His songs are focused on specific relationships, and many of them actually feel like drafts of rejected letters, perhaps, or one-half of a conversation between lovers (or at least very close friends). In nearly every song, Freedman addresses some unidentified "You," using the actions and attitudes of his "other" as a mirror to better reflect and contrast his own feelings; these seem to vacillate between optimism for the future and sad nostalgia for a past which didn’t develop the way he thought it would. In the song "Some Company," he relates an encounter with a homeless person:
Just the other day went walking with a friend in downtown boston where we saw a homeless man begging for spare change just trying to feed his kids I bent down to give a dime my friend just shook his head c'mon skott don't you know this guy’s just gonna go get himself all liquored up spent the night drinking away well I just don’t buy that line…what about the chance that this money makes it home that’s a truth some people never want to know…
But then later in the song "Treehouse", a melancholy mood sets in:
always wanted a treehouse but didn't know how to build one was never too good at building anything but you could show me and I'd teach you how to ride that pony and together we could chase after all our childhood dreams…where's your smile gone it's not just you I've lost my own one but together I know that someday we're gonna get 'em back…
Freedman's songs are all individually effective, even if several of them are too long ("Treehouse" and "Walking Away" each approach seven minutes). The style on each is roughly the same; a kind of earnestness that becomes more penetrating by virtue of the ostinato piano backgrounds, which at times approach a kind of hypnotic quality. However, taken as a whole in the course of listening to the entire CD a sense of "sameness" begins to set in.
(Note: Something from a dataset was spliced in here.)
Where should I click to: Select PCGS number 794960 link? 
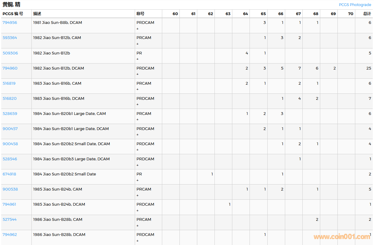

There isn't much variance in tempo and, except for the CD’s best track -- the haunting ballad "Until That Time" -- Freedman doesn't experiment much with dynamics, so few of the songs have the sense of ebb and flow, of development, that keeps them from eventually sounding like their brethren.
Freedman has a pleasant baritone voice, and he's quite good at phrasing lyrics that are unwieldy and could easily trip up a musician of more conventional mind. I think he needs to take more chances with his voice, though; my impression is that he's a more convincing singer, more in touch with his material, when he extends into his upper register, which has a risky and raw character. This he does in his cover of the song "Walking In Memphis", but too rarely in the rest of the album. And in just a couple of spots, his voice is suddenly amplified with an electronic effect. This happens a handful of times in the course of the album, and each time I found it startling and distracting, not unlike a symphony concert where in the middle of a soft passage the timpani player drops his mallets to the floor. Odd electronic effects just don't enhance Freedman's minimalist, piano-and-vocal-only stylings here.
I enjoyed what Skott Freedman offered, and I suspect that if his future efforts challenge the listener more, he may be an artist to reckon with indeed.